Laurent Albarracin, Broussailles

AlbarracinJe vous ai déjà parlé à deux reprises, dans ces estivales chroniques, du poète français Laurent Albarracin, à propos de Le Ruisseau, l’éclair et de Le Secret secret. Cela ne me suffit plus : il me faut vous en parler encore. Car du temps est passé et le poète, par bonheur, a continué à écrire.

Son dernier recueil, Broussailles, voit même son art gagner en efficacité, en abstraction, en densité.

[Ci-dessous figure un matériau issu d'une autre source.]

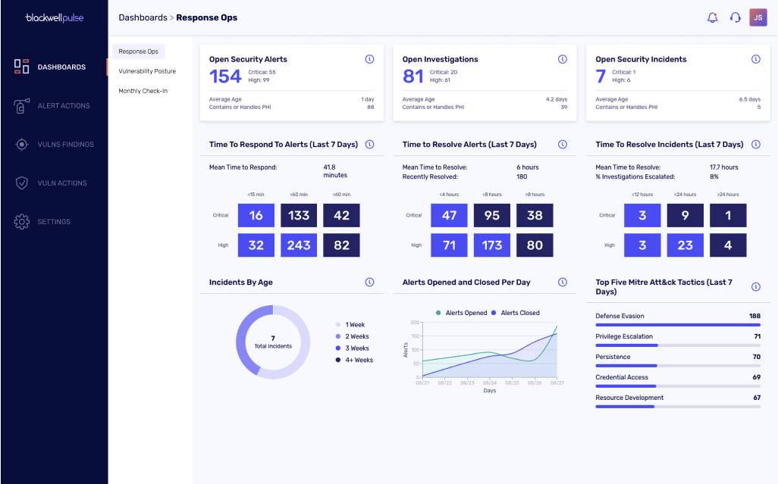Switch to the Monthly Check-In tab
Viewport: 778px width, 484px height.
pyautogui.click(x=143, y=91)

Albarracin, poète de la tautologie, est de plus en plus aussi un poète du réel, de la nature et des choses, dont il cherche, me semble-t-il, à donner des équivalents textuels en usant d’une fantastique maîtrise du langage, de la syntaxe, de la disposition des vers, de la sémantique et de la rhétorique. C’est une impression de perfection que laissent au lecteur ses vers, libres au deux sens du terme, tourbillonnants et précis. Un sentiment de nécessité poétique : il ne faudrait pas en changer le moindre terme.

L’esprit de recherche formelle n’empêche nullement Broussailles de jouir d’une belle unité de sujet : le recueil est presque tout entier consacré à la broussaille éponyme. Mais, peut-être, en mimant la nature grâce à la plasticité du langage, Laurent Albarracin nous donne-t-il aussi, mine de rien, une petite leçon de morale, stoïcienne et ironique. Illustrons notre propos en citant, pour finir ce compte rendu, un poème magnifique :

Que du roncier s’échappent les ronces
empêtrées dans leur élan
les ronces enroncées
les ronces qui vont à bout de fleurs
s’enraciner la tête dans la terre

et le monde est un brouillon général
où tout s’essaie et se
réussit s’essayant

un unique brouillon perpétuel
qui n’a sa copie nulle part
qu’en lui

 

Laurent Demoulin


Laurent Albarracin, Broussailles, ill. Aaron Clarke,  L’Herbe qui tremble, 2017, 64 p.